### Text passage ###
Tuesday, April 1, 2008
The Parthenon Marbles: Time to litigate?

The case of the Parthenon Marbles has been simmering away for decades. Every now and then an event occurs which prompts the Greeks to half-heartedly drag it forward onto the media front burner. For a few weeks everyone watches it let off steam until it gradually slides onto the back burner again.

The last time the Marbles issue moved up the news agenda was in 2003, just prior to the Olympic Games in Athens. But thanks to British Museum intransigence (it was also the BM’s 250th anniversary) the Greek appeals came to nothing. Now the temperature has risen once again due to the planned opening later this year (or more likely early next) of the new €94 million Bernard Tschumi-designed Acropolis Museum.

But don’t expect any significant movement on this issue. Why? Because although global thinking on museums and cultural heritage has moved into a progressive new phase, the British Museum remains marooned in the eighteenth century, manacled to an anachronistic and misguided notion of the ‘Universal Museum’.
### Recorded information ###
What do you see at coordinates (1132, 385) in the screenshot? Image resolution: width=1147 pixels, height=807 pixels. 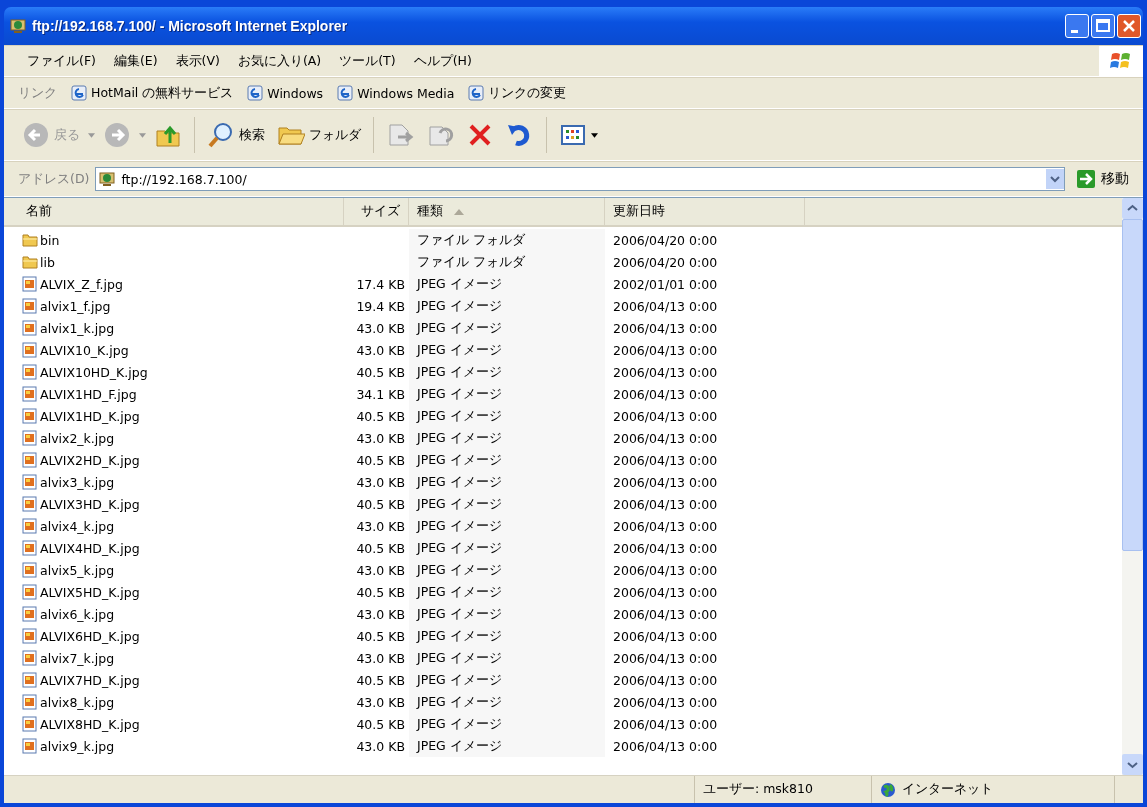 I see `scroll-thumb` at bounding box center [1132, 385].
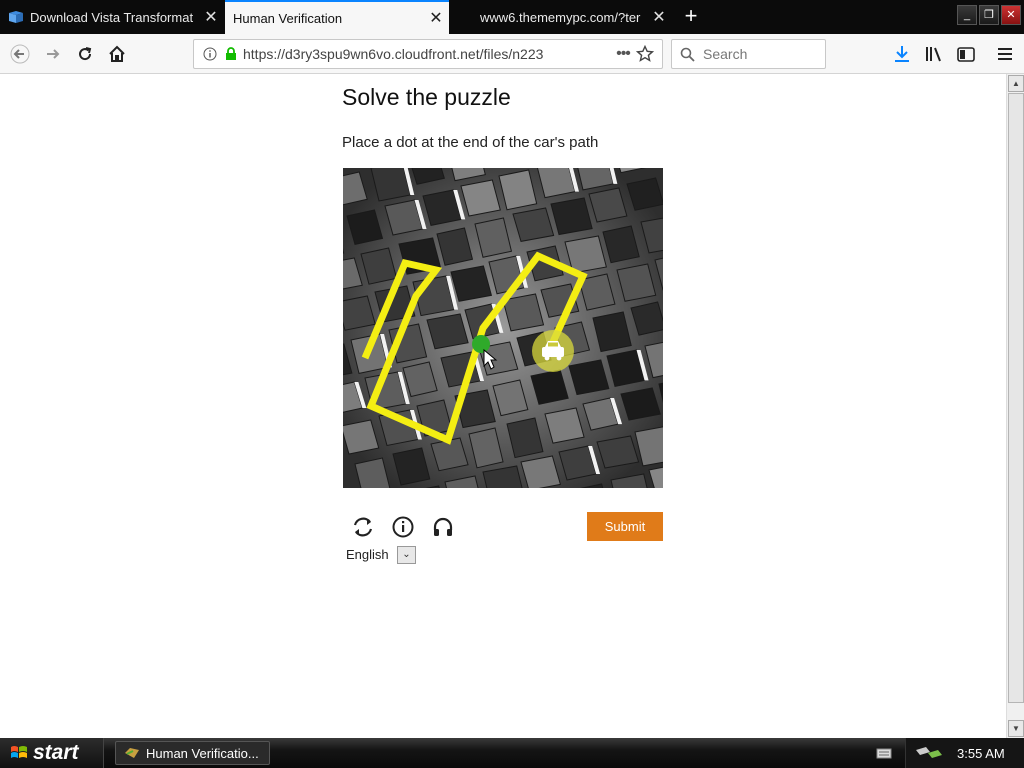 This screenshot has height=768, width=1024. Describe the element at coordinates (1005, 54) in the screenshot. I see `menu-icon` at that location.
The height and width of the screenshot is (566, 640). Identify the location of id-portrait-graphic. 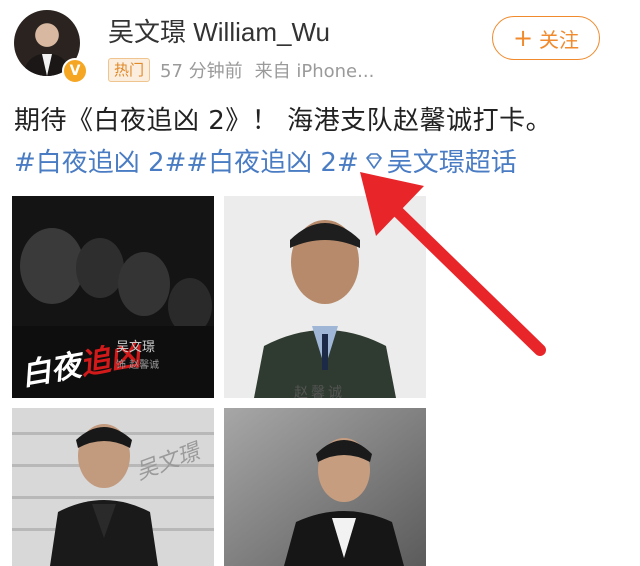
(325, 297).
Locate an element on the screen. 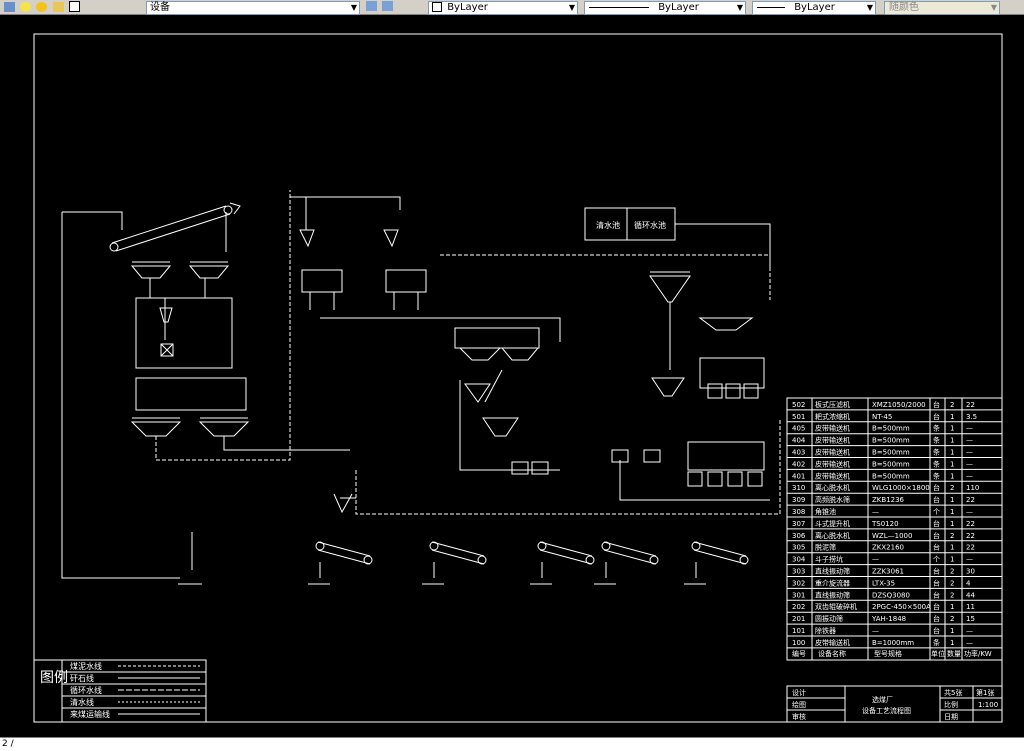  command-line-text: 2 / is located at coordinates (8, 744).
###
### Recorded information ###
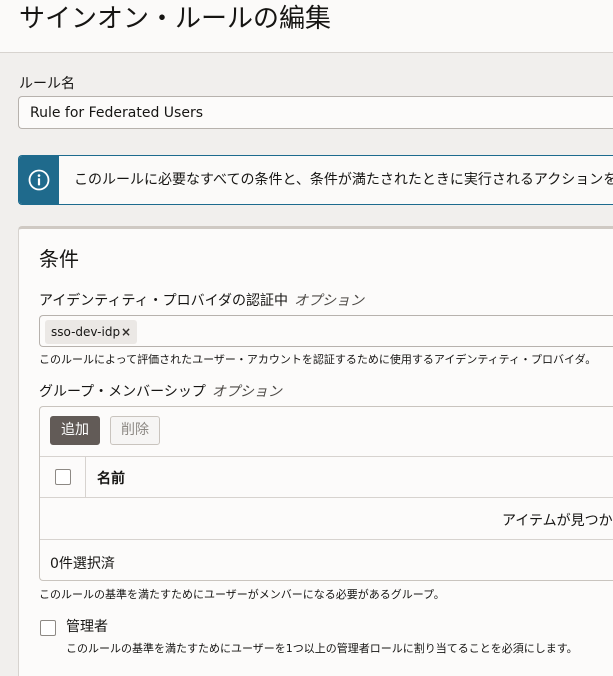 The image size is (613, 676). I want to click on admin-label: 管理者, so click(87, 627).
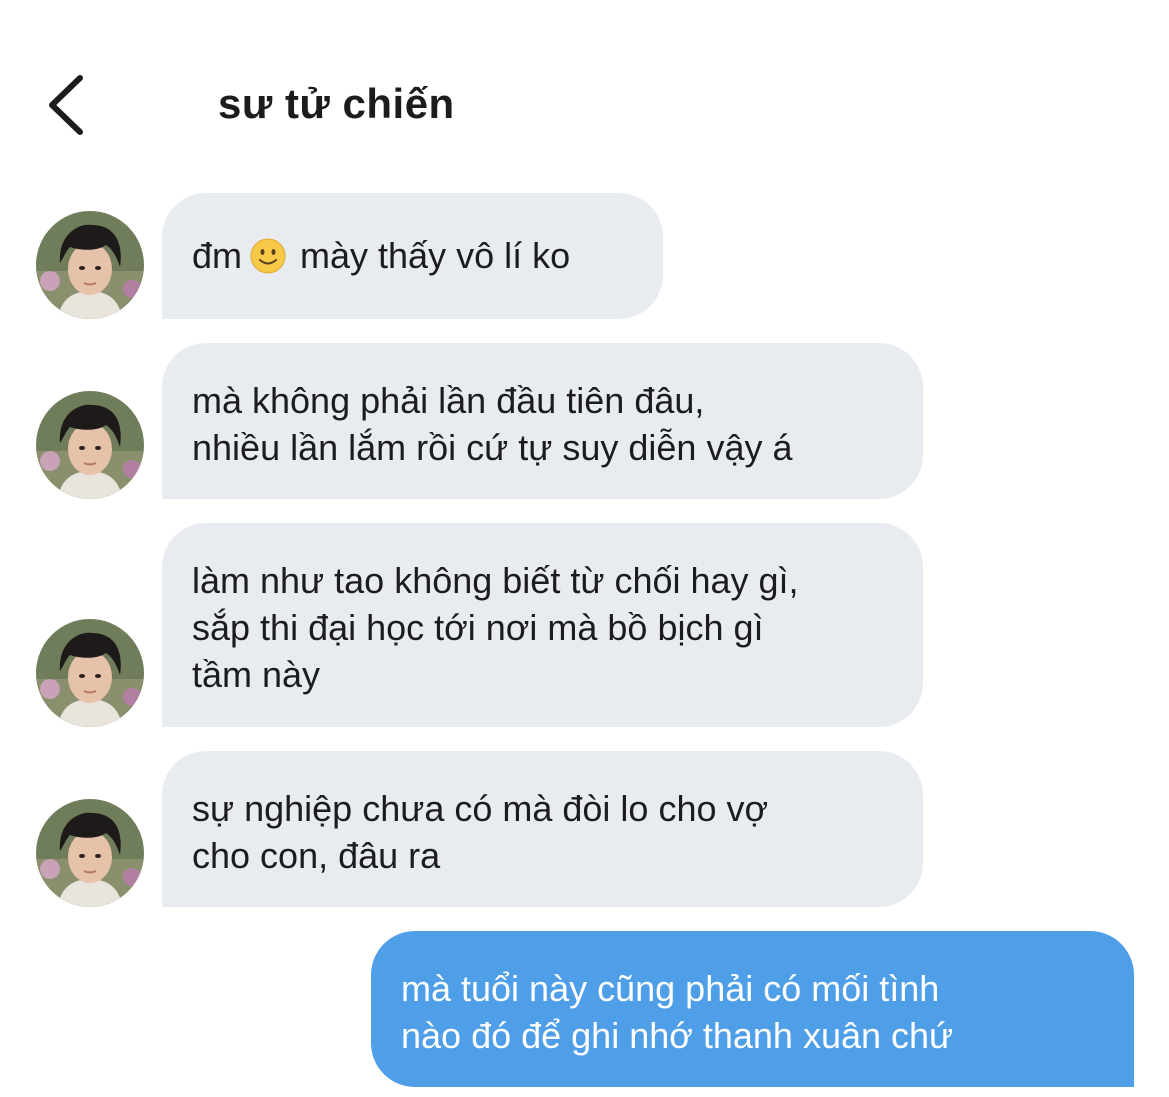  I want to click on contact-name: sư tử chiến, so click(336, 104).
###
*Request A*.
Restate the part of the Parthenon Marbles piece that opens with the words "Tuesday, April 1, 2008" and closes with "Tschumi-designed Acropolis Museum.", replacing "Marbles" with "Sculptures".
*Request B*.
Does each statement below agree with the Parthenon Marbles piece? Answer yes or no for each, quoting the words from the piece that decide it.
(i) The Greek appeals made before the 2003 Olympic Games in Athens succeeded.
(ii) The new Acropolis Museum cost €94 million.
(iii) 2003 was also the British Museum's 250th anniversary.

*Problem solution A*.
Tuesday, April 1, 2008
The Parthenon Sculptures: Time to litigate?

The case of the Parthenon Sculptures has been simmering away for decades. Every now and then an event occurs which prompts the Greeks to half-heartedly drag it forward onto the media front burner. For a few weeks everyone watches it let off steam until it gradually slides onto the back burner again.

The last time the Sculptures issue moved up the news agenda was in 2003, just prior to the Olympic Games in Athens. But thanks to British Museum intransigence (it was also the BM’s 250th anniversary) the Greek appeals came to nothing. Now the temperature has risen once again due to the planned opening later this year (or more likely early next) of the new €94 million Bernard Tschumi-designed Acropolis Museum.

*Problem solution B*.
(i) No: "the Greek appeals came to nothing."
(ii) Yes: "the new €94 million Bernard Tschumi-designed Acropolis Museum."
(iii) Yes: "it was also the BM’s 250th anniversary."